Enjoying Strong Abdominals


Abdominal exercises won’t eliminate fat around your midsection, but abdominal exercises serve you in many other important ways.
  • Real-life benefits: Your abs play a crucial behind-the-scenes role in your daily life, supporting your spine in all of your movements. For instance, as you’re sitting here reading this book, you probably think your abs have very little to do. In fact, they’re the reason you sit up reasonably straight in your chair, as opposed to oozing off the edge like a blob of Jell-O. Your abs are even more important when you perform more complicated movements. Strong abs enable you to stand in line or shovel dirt in your garden for a lot longer without getting a backache.
  • Injury prevention: Most back pain can be reduced — perhaps even eliminated — by strengthening the abdominal muscles along with the lower back muscles and the buttocks. All of your abdominals work together to support and move your spine. The most common way people injure their back is when they combine bending with rotation, especially during lifting. Strong muscles and proper movement habits prevent this and other injuries.
  • The “Feel Good” factor: The notion of washboard abs creates a great deal of anxiety and insecurity among many individuals. Unless you have the genetics to not store fat above your rectus abdominus muscle, the tone of your abdominals, no matter how fit you are, will show directly under your skin. Models and celebrities often have this fat vacuumed out through liposuction to reveal the muscularity underneath or they have airbrush contour tans sprayed on to give the appearance of ‘cut’ abs. Feel good about yourself from simply knowing that you have strong abdominal muscles, regardless of whether the world can see them or not.

Abdominal Muscle Basics


At this point, every household in America probably knows that the abdominal muscles are collectively referred to as the abs. Keep in mind that your abs aren’t just in front of your body but wrap around your body. This fact is important in training because many people only seem to be concerned with training what they see — the front and center — but your abs cover much more of your body.
You have four abdominal muscles:
  • Rectus abdominis: This is the largest abdominal muscle and runs from your breastbone to your pubic bone, a few inches below your belly button. The rectus abdominis
  1. Curls your spine forward when performing crunches (or when you double over with laughter from watching Desperate Housewives).
  2. Keeps your spine still when you move other parts of your body, such as when you lift a heavy box off the floor.

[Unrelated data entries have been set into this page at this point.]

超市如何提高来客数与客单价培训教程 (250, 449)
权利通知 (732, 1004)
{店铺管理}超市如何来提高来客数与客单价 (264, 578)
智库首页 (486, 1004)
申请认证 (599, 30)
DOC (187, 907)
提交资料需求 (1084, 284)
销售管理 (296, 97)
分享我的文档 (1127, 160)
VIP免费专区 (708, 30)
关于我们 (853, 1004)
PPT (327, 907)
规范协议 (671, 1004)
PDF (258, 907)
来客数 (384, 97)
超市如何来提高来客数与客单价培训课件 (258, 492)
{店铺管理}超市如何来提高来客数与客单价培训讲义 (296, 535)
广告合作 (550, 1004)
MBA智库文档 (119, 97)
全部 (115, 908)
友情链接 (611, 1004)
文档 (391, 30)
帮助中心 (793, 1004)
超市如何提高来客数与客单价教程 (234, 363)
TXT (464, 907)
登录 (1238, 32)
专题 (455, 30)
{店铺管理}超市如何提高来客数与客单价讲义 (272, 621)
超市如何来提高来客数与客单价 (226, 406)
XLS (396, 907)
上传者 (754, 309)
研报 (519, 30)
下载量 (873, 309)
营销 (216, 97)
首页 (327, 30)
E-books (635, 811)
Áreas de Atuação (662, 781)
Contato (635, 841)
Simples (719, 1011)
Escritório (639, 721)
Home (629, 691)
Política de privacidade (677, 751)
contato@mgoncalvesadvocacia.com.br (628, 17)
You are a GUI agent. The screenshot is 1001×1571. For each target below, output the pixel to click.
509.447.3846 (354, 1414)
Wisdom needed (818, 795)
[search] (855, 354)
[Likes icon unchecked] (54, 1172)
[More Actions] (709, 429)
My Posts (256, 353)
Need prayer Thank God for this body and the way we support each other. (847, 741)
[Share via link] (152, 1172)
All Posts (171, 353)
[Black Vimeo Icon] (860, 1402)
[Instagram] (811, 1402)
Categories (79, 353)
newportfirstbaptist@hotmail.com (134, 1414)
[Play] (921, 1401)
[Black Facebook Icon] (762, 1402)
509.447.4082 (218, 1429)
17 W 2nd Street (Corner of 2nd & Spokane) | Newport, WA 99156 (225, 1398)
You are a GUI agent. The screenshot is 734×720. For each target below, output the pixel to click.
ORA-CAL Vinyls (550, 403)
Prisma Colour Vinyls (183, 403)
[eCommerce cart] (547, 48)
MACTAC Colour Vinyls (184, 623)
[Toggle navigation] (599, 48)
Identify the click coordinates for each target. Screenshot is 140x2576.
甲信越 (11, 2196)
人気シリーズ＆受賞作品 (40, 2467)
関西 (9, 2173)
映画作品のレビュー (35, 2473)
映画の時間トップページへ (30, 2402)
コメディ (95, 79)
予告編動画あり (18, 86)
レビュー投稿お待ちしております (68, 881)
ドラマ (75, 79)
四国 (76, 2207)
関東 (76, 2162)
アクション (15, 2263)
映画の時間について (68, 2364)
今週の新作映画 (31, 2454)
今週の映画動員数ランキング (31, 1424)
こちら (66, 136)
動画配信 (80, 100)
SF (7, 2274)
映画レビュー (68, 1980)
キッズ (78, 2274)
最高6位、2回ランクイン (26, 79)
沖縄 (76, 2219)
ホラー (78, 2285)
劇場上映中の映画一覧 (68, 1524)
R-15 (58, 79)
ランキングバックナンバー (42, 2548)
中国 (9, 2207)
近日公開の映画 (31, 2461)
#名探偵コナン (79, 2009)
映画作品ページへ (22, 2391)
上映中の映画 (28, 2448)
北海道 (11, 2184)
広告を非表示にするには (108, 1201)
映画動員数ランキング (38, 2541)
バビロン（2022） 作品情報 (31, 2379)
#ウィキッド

  • Obliques, internal and external: These muscles run diagonally up and down your sides. Your obliques
  1. Help your rectus abdominis curl your spine forward.
  2. Enable you to twist and bend to the side.
  3. Provide lower back support.

  • Transversus abdominis: The transversus abdominis sits directly beneath the rectus abdominis and is the deepest of all your abdominal muscles. This muscle
  1. Is continuously working when you’re sitting and standing.
  2. Helps support your lower back and keep good posture.